Chas Basset and H. H. Baker, for defendant.

OPINION

BRALEY J.

The plaintiff must prevail on the strength of his own title, and if, under the alleged sale, the title of the defendant did not pass to him, he never gained a legal right of ownership in the piano, and cannot maintain this action.

When the note was negotiated, and up to the date of the service of the writ of replevin, the instrument remained in the possession of the defendant, and there never has been any physical delivery of it either to the plaintiff or his predecessor, the payee of the note under whom he claims, and the rights of the parties must be determined solely by the written agreement. In construing this agreement a distinction must not be forgotten--that it is not a present sale, like the case of Carter v. Willard, 19 Pick 1, where, as between the parties, no delivery would be required to transfer the title from vendor to vendee--but the intention here was to give and receive collateral security in some form for the payment of the note.

An examination of the contract shows that it is a negotiable promissory note, in the usual form, combined with a statement of pledge that the piano was given as collateral security for its payment, joined with a power of sale. It may be treated as an agreement consisting of two parts--one, the making of the note; the other, the agreement giving security for its payment--though for convenience both are united.
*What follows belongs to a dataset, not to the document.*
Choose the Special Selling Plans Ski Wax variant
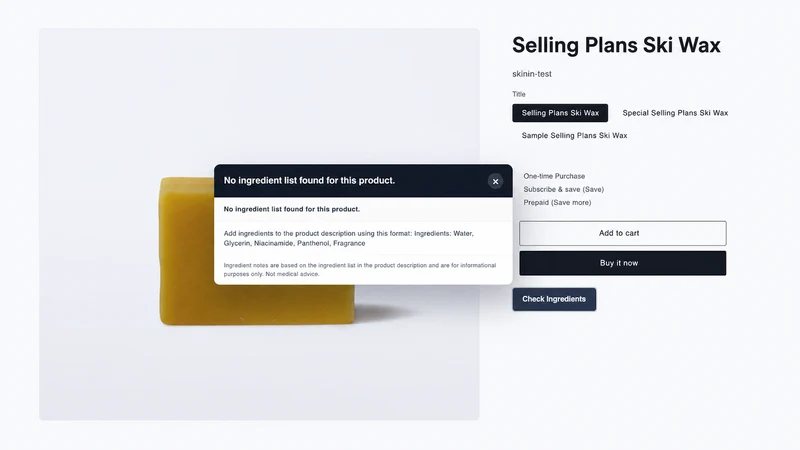 coord(675,113)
No further separation or distinction seems to be justified, for the power of sale is not a mere naked order or license to take the piano if the note is not paid, and sell it, but is appendant to the superior right, to enforce which it is given; and that such was the understanding of the parties is manifest from the form of the proceedings to foreclose, as the sale was not made until after written notice to the defendant, and in strict conformity to the power by which the property could be converted. By recording this contract its terms were not changed, nor did this act impress upon it the character of a mortgage. Williams v. Nichols, 121 Mass. 435, 436. Neither can the fact of record be taken as amounting to a constructive delivery of the property. Burge v. Cone, 6 Allen, 412. Though no particular or set form of words are required to constitute a mortgage of personal property, yet it must contain language from which the intention of the parties to enter into such an obligation is not only apparent, but the terms employed by them are legally sufficient to carry out such purpose.
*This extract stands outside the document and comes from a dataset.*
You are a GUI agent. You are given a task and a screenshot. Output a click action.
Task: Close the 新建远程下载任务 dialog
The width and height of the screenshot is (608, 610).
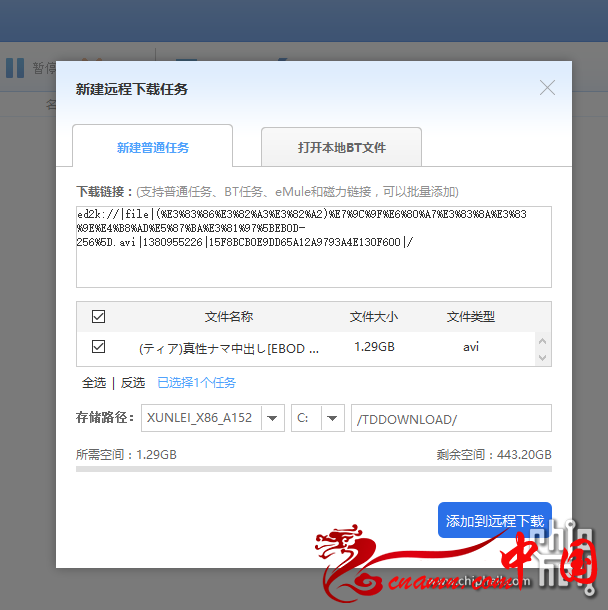(x=547, y=88)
In the agreement under consideration none of the elements of a personal grant are found, as the writing signed by the defendant implied neither a present conveyance of the property, nor of a defeasance providing that if the debt was paid the title should revert in her as mortgagor; and for this reason the case cannot be considered as falling within that class of cases in which a formal bill of sale, as between the parties, has been held to constitute a mortgage. Homes v. Crane, 2 Pick. 607; Thompson v. Dolliver, 132 Mass. 103; Copeland v. Barnes, 147 Mass. 388, 18 N.E. 65.

But if the transaction cannot be classed as a mortgage, it is the contention of the plaintiff that it can be treated as a pledge. In the language used, no direct, formal, personal pledge is made; but, giving to the words 'having pledged' the meaning which they naturally import, it may be said that there was a present intention to furnish security, which was executed to the extent of signing the combined agreement, and, if this had been followed by a delivery, the bailment would have been complete. Radigan v. Johnson, 174 Mass. 68, 54 N.E. 358.

Beyond the statement that no actual delivery was made, which term must be considered as meaning a transfer of possession, the exceptions are silent; and whether any further steps were taken by the pledgee, such as taking formal, manual possession of the piano, and then leaving it with the pledgor as his agent, is left to conjecture, and cannot be supplied in the decision of the case, which must be left where the parties are content to rest it, with no delivery of a chattel capable of being physically transferred, and the plaintiff's title rests alone on a constructive possession arising out of the paper transaction.

It is uniformly held that by a contract of pledge only a special title passes to the pledgee, which depends on actual possession, while the general right of property remains in the pledgor, and, in order to hold and preserve his lien there must be not only a physical delivery, where the chattel can thus be transferred, but...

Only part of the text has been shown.